'''

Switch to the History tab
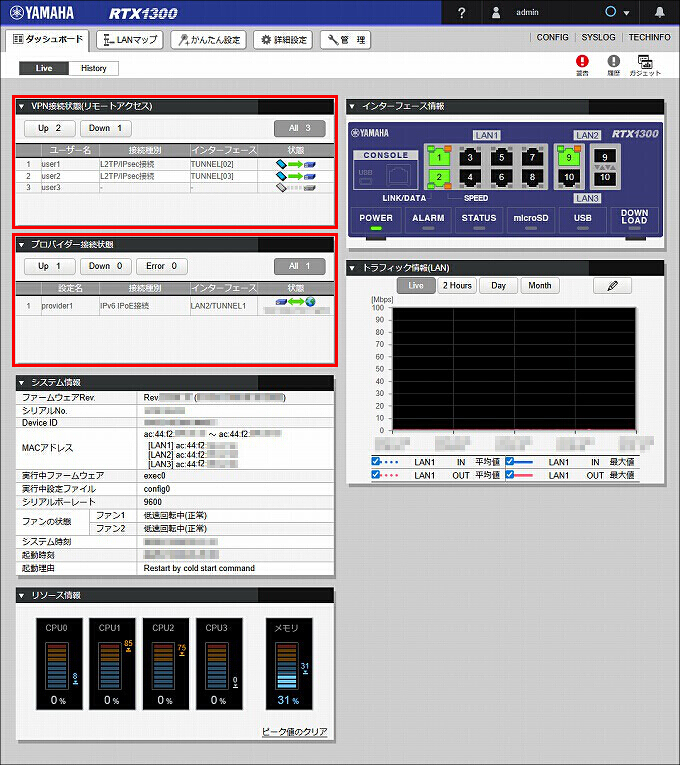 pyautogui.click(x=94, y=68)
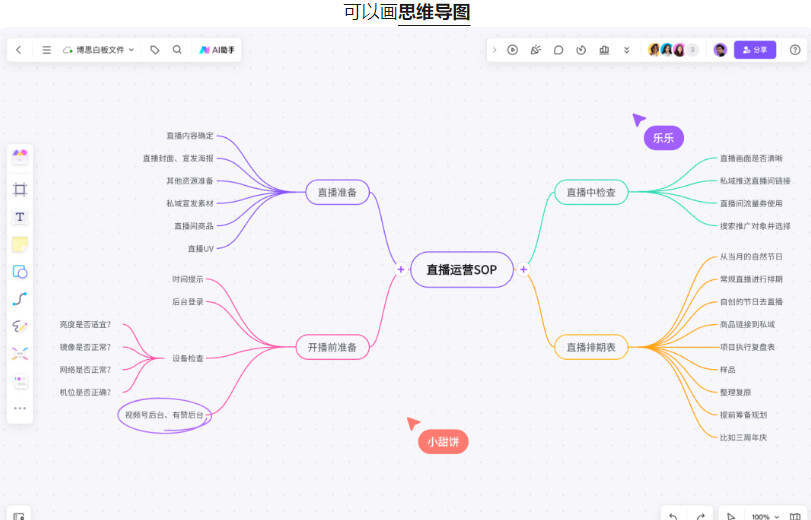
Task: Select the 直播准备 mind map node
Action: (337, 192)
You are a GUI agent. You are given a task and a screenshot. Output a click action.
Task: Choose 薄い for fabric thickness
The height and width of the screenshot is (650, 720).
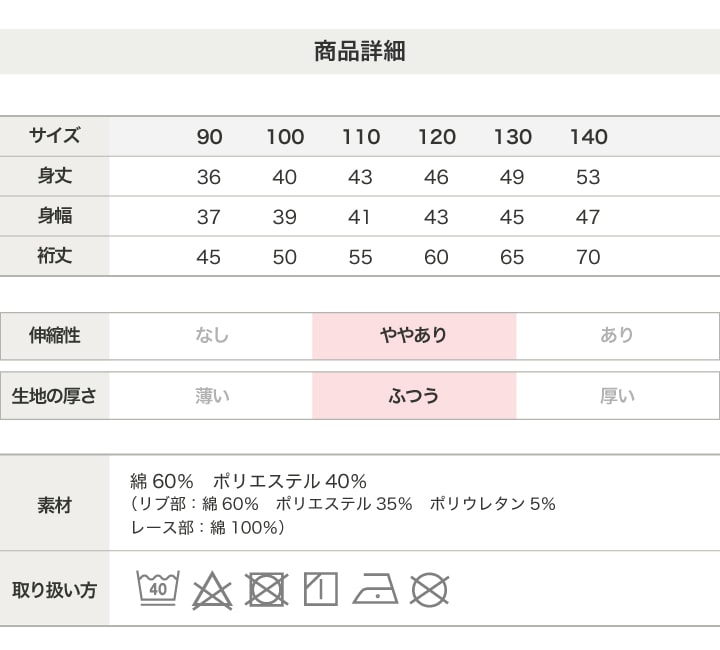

'''

Convert the material, starting at the line that contains "You are a GUI" and ending at the last line of the material, into a Markdown table with the columns Row and Line. Number each line, and leave out blank lines and pictures.

| Row | Line |
|---|---|
| 1 | You are a GUI agent. You are given a task and a screenshot. Output a click action. |
| 2 | Task: Choose 薄い for fabric thickness |
| 3 | The height and width of the screenshot is (650, 720). |